Given that the story is overwhelmingly concerned with Doug and Richards quest for a new job, the high-profile supporting cast is given little to do. Fred Armisen is appealingly spacey as the supermarket Manager Scott, but Jenna Fischer and Lili Taylor are wasted in tiny, one-note roles as Doug and Richards wives, respectively. Moreover, a potentially hilarious cameo by Jason Bateman as a corporate retreat guru fizzles, due to lack of material.

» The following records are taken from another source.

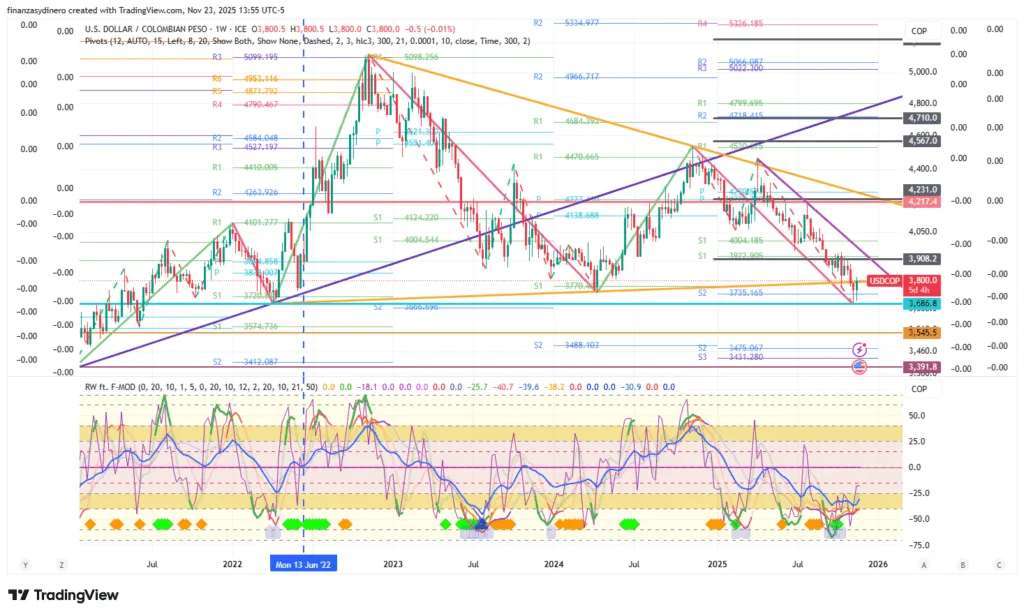Image resolution: width=1024 pixels, height=616 pixels.
Task: Open the COP currency selector on main price scale
Action: (919, 32)
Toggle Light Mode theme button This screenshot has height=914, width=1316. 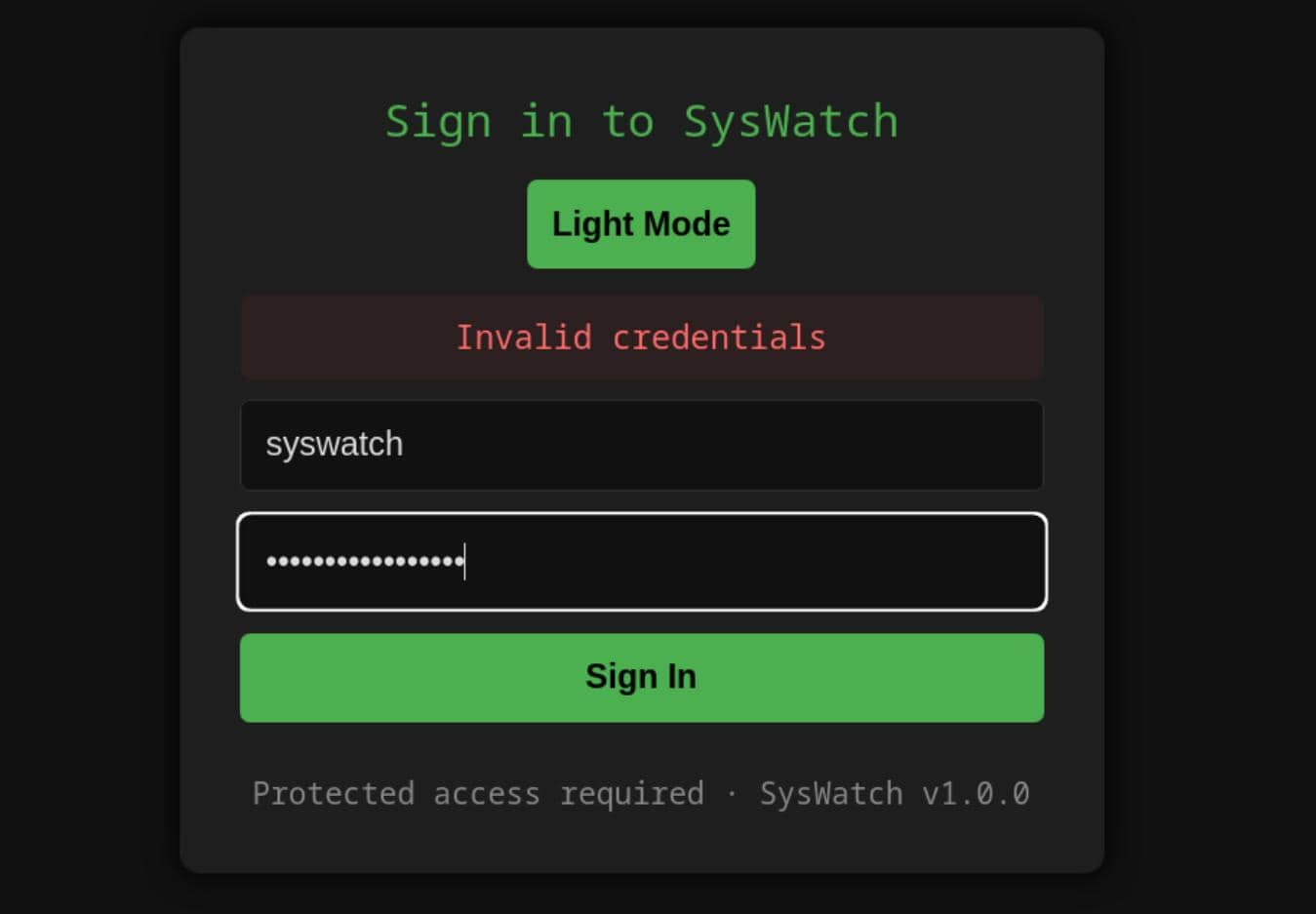(641, 223)
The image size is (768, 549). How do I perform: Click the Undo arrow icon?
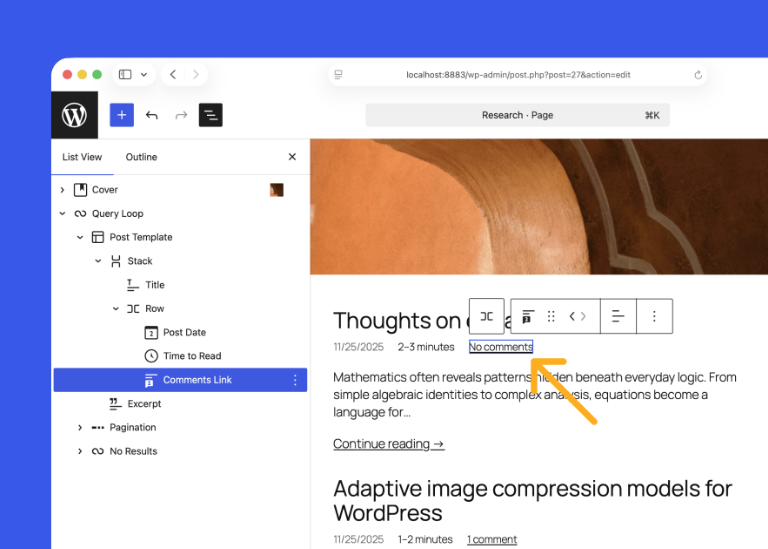[x=152, y=115]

“The Promotion” starts strong, with a sharply written and edited sequence introducing us to Doug and his life at the grocery store. When Scott informs him that he is up for the manager position at a new branch, Doug immediately begins planning for a rosy future with his wife (Fischer). Everything changes, however, when Richard shows up, a transfer from a sister company in Canada. Richard wants the job too, and he is just a little bit craftier than Doug

Doug and Richards competition takes many forms, moving from friendly to heated and then back to friendly again, with multiple stops along the way. There are some funny moments, but the constantly shifting tone, which wants us to simultaneously laugh at the pairs ridiculous hijinks and sympathize with their personal struggles, makes it difficult to care who ends up with the job. Meanwhile, a subplot that results from Doug lying to his wife about getting the position results in little else than more of his increasingly unnecessary voiceover.

Ultimately, Doug decides he must rise above his competition with Richard and be the better man. The two have their final interview and the company delivers its decision. Unfortunately, the film has telegraphed the result from early on, robbing the moment of its needed suspense. Worse yet, it is difficult for the audience to root for either man, since the more unrealistic parts of the rivalry have rendered both pretty unsympathetic.

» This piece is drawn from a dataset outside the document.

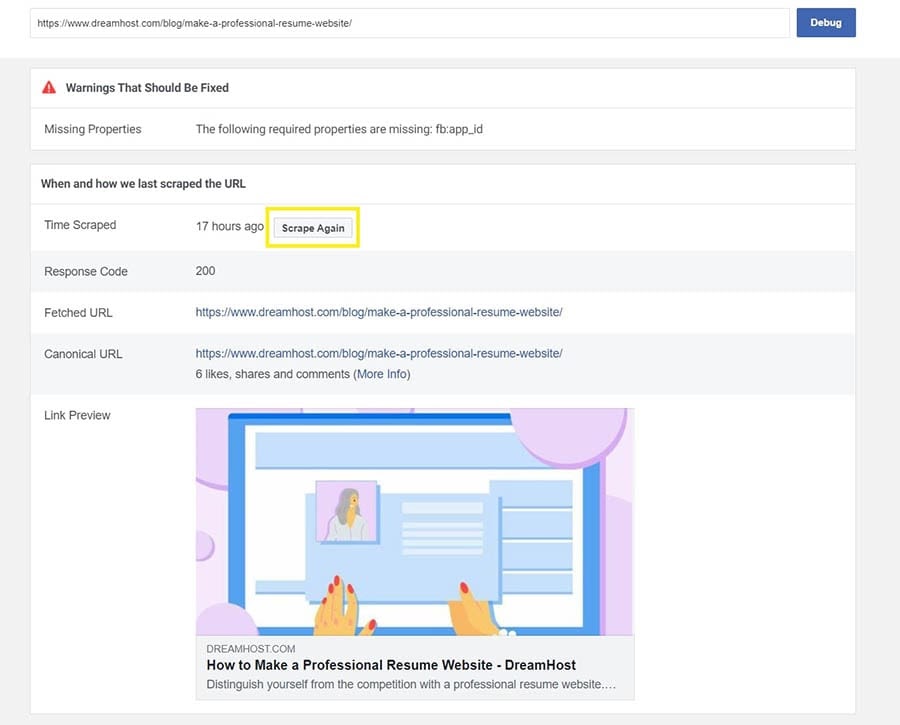Click the missing fb:app_id warning message
Viewport: 900px width, 725px height.
coord(339,129)
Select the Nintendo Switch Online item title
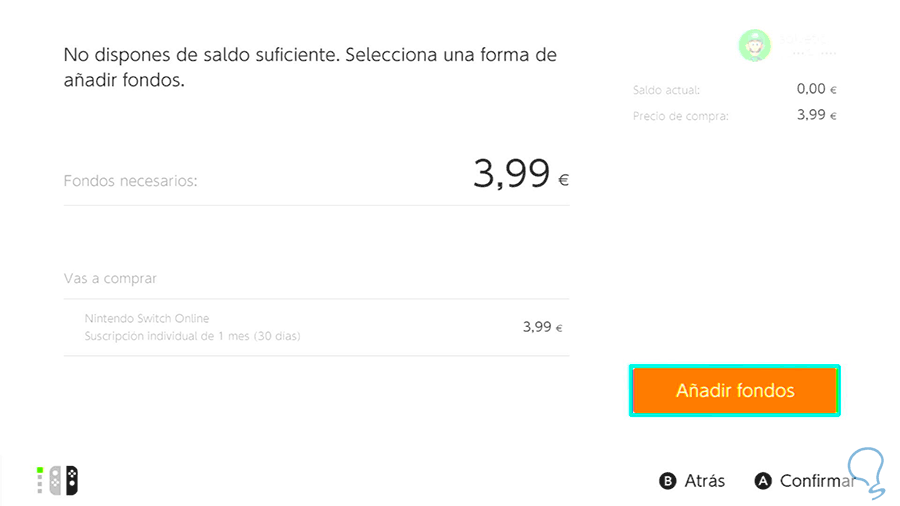The width and height of the screenshot is (900, 506). (147, 319)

The filmmaking itself is as uneven as the rest of the movie. Conrad shows that he understands how to cut montages, if only for the success of the first five minutes. The production design is impressive, though, creating a real sense of space in the supermarket, which is the primary setting of the film. Additionally, Alex Wurman's fins score finds a deeper emotion in the tones and instrumentation of the background music one would expect to hear in a store.

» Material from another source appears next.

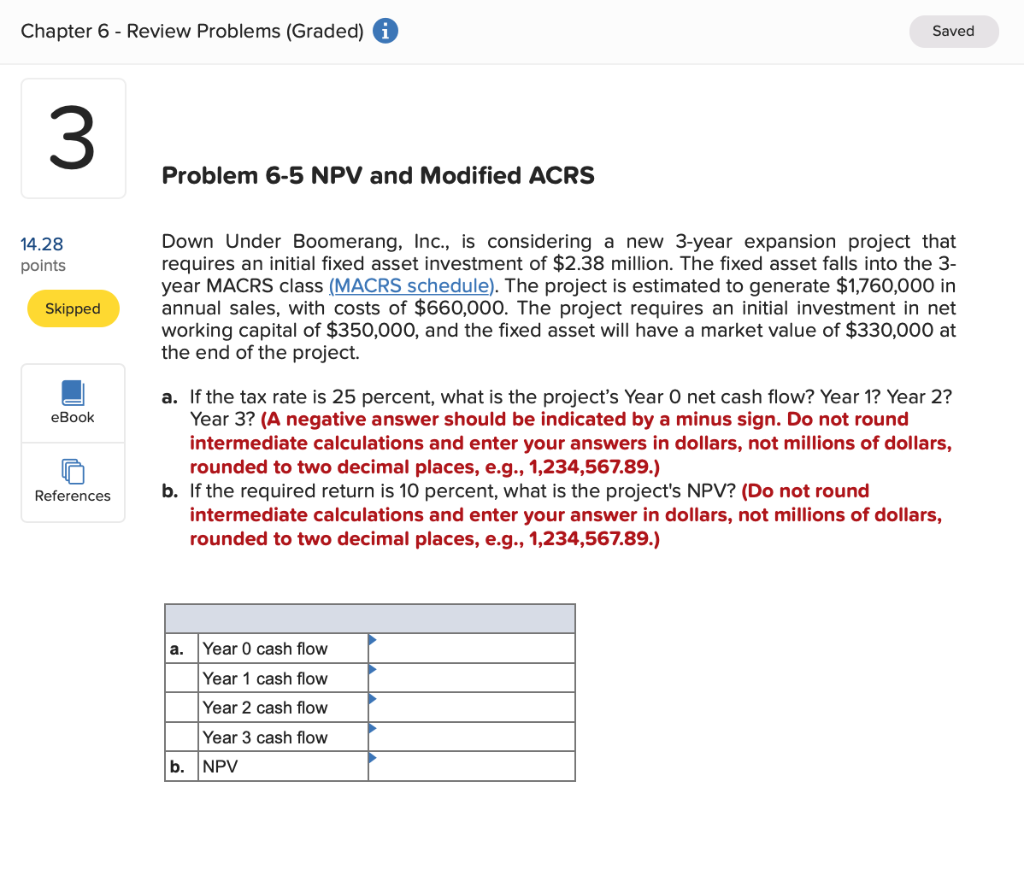
Task: Open the MACRS schedule link
Action: [411, 285]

Conrads The Promotion has the dubious honor of being a perfect example of why formula is not a sufficient ingredient for a good comedy; truly successful comedies transcend quantification.
While no one would ever argue that Aristotle was funnier than Carol Burnett and her motto, “comedy equals tragedy plus time,” his theory of comedy might just be more insightful: The secret to humor is surprise. In the end, what makes us laugh can seldom be encapsulated into a formula, and the funniest thing might be watching someone try.


A Dimension Films release.
Produced by Jessika Borsiczky Goyer, Steven A. Jones.
Executive producers, Bob Weinstein, Harvey Weinstein.
Directed, written by Steve Conrad.
Camera: Lawrence Sher.
Editor: Tim Streeto.
Music: Alex Wurman; music supervisor, Tracy McKnight.
Production designer: Martin Whist.
Art director: Doug J. Meerdink.
Set decorator: Daniel B. Clancy.
Costume designer: Susan Kaufmann.
Sound: Scott D. Smith.
Rerecording mixers: Tom Myers, Brandon Proctor.

Running time: 87 Minutes.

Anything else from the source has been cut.